• **Work order**:
From the entries below, copy every line that has the word "badge".

Stored items
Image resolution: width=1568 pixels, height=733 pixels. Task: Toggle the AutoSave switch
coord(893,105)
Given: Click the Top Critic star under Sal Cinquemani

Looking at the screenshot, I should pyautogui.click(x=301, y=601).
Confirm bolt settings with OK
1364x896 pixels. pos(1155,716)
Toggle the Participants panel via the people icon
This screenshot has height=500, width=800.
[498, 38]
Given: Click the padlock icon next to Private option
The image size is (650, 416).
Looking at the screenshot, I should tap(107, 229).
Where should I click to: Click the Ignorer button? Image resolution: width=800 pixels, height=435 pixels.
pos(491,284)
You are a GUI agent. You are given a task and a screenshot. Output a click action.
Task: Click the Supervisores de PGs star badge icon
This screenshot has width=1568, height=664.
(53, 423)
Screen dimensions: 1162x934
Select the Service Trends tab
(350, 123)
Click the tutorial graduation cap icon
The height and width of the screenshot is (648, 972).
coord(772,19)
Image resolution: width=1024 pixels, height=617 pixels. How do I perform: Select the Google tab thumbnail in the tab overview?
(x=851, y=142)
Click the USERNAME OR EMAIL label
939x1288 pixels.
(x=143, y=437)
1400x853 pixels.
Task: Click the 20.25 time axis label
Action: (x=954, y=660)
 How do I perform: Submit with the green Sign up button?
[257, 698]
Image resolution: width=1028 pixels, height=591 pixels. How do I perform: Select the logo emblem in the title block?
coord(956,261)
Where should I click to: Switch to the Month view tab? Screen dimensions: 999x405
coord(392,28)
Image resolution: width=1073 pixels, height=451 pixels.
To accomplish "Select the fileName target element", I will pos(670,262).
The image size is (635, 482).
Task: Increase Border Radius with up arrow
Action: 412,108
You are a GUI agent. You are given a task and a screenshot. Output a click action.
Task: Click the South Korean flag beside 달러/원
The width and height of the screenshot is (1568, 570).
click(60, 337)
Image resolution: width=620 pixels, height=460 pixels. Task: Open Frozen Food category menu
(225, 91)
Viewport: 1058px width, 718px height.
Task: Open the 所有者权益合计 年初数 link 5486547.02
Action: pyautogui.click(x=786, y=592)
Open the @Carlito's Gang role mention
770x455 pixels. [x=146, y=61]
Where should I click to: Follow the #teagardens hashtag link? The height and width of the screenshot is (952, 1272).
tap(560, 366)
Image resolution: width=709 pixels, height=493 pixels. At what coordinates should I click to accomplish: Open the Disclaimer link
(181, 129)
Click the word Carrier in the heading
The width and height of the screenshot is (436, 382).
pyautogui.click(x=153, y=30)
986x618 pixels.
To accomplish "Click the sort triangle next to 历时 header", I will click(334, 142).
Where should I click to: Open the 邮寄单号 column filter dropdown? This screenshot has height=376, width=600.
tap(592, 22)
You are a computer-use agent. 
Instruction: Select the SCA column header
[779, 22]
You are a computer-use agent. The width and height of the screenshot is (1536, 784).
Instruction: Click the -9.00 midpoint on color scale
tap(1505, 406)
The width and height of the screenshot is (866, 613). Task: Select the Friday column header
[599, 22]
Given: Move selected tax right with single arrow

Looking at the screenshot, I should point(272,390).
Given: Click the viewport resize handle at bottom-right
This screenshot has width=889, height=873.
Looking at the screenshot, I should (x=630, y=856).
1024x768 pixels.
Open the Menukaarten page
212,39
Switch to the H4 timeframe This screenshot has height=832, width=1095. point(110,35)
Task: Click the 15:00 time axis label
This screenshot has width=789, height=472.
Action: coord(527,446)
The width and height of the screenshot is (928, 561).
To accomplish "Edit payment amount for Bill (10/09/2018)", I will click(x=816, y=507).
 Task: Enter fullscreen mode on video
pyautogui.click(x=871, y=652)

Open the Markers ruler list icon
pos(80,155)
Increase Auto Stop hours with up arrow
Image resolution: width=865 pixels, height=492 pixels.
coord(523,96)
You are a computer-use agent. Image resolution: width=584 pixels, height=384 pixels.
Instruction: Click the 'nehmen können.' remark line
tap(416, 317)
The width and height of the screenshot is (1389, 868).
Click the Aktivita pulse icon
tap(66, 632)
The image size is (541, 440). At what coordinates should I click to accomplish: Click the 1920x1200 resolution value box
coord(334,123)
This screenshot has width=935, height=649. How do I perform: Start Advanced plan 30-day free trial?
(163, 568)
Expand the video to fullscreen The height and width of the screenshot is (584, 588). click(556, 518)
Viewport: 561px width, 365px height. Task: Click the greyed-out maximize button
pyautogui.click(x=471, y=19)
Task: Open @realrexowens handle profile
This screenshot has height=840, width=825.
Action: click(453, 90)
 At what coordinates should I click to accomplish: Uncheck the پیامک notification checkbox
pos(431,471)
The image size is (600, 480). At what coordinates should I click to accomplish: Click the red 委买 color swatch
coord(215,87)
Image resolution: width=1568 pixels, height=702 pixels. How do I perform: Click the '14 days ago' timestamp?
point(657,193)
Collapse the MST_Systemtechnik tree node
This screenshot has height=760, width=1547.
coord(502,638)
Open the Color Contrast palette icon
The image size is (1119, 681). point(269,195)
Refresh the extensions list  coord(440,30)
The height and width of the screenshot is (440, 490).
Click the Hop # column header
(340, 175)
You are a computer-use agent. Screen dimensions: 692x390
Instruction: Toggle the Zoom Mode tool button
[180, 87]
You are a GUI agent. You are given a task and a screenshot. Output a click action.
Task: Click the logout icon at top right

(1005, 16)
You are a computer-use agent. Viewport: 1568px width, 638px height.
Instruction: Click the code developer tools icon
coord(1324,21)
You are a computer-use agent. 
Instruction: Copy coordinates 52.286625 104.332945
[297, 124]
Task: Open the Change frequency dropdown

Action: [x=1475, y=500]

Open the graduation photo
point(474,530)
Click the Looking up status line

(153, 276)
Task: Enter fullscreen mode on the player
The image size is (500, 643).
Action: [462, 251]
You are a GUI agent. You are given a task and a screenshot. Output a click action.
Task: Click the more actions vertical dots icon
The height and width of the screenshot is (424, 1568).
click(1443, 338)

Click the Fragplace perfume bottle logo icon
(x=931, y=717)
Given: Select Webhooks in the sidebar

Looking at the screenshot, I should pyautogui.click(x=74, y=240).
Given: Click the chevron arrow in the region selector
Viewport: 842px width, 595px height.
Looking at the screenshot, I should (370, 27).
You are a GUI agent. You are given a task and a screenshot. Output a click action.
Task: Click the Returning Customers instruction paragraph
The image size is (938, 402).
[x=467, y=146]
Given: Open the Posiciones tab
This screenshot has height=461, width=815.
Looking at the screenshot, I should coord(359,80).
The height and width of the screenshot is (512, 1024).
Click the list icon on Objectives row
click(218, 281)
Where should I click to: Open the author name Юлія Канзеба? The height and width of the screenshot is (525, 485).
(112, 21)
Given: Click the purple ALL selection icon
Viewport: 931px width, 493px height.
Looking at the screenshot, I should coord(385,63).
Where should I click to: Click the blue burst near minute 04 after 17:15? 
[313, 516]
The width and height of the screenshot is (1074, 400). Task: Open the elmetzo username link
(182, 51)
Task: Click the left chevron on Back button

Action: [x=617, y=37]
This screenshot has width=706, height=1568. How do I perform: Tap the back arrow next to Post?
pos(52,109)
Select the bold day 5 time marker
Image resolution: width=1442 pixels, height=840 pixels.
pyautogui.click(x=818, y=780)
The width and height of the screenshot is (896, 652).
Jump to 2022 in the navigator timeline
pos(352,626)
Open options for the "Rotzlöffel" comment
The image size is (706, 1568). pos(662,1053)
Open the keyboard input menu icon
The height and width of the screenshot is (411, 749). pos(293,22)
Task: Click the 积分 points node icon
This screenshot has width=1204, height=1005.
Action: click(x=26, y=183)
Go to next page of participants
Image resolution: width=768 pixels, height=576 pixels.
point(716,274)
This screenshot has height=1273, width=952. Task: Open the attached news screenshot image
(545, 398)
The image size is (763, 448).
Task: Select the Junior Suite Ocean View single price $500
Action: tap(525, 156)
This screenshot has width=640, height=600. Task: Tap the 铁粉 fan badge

• **Response area**:
Task: Click the Supervisores de PGs star badge icon
This screenshot has width=640, height=600. Task: Tap the 铁粉 fan badge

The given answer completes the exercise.